» **Input for this task**
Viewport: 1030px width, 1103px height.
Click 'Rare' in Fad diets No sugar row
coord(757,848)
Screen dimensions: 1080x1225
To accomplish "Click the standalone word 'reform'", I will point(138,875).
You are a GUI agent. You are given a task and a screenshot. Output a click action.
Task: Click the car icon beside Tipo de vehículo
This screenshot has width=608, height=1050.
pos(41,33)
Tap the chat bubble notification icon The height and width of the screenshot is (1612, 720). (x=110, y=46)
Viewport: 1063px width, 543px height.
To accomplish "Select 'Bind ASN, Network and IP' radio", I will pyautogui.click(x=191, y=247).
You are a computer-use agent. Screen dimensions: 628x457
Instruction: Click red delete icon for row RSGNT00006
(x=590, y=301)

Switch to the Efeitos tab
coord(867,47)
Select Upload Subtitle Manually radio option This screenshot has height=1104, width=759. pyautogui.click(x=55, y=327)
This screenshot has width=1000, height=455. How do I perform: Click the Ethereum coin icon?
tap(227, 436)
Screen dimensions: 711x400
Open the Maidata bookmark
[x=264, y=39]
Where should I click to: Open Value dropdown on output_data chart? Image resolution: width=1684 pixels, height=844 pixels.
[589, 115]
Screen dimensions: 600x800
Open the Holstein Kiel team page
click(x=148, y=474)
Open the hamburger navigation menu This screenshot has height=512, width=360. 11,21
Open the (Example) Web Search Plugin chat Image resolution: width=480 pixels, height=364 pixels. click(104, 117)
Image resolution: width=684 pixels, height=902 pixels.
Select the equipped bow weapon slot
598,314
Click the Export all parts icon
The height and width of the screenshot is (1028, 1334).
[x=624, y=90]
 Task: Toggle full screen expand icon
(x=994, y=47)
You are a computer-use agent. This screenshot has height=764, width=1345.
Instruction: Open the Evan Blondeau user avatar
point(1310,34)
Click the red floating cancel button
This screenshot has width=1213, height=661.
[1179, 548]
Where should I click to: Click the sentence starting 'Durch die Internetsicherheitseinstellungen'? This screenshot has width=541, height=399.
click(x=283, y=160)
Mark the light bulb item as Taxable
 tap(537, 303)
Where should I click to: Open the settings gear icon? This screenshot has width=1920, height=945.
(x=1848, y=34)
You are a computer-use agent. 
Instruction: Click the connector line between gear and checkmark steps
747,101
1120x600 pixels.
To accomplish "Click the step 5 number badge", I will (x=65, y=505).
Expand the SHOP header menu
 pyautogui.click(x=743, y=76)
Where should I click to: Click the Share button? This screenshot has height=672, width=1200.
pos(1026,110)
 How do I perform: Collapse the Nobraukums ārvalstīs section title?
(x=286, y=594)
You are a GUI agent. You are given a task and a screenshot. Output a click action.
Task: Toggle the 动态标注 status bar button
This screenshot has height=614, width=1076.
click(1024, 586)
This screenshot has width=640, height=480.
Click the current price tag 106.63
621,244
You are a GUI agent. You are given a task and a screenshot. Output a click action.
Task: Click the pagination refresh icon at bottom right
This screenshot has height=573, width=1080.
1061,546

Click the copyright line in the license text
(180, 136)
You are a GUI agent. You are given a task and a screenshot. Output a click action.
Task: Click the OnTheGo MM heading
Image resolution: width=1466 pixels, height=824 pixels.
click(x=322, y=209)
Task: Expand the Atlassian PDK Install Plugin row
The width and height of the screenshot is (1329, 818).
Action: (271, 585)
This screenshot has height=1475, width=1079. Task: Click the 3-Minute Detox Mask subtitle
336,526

» **Exercise brief**
Copy, from the material above, each line in which the string "will" occurs.

» **Solution**
To accomplish "Click the standalone word 'reform'", I will point(138,875).
To accomplish "Select 'Bind ASN, Network and IP' radio", I will pyautogui.click(x=191, y=247).
To accomplish "Click the step 5 number badge", I will (x=65, y=505).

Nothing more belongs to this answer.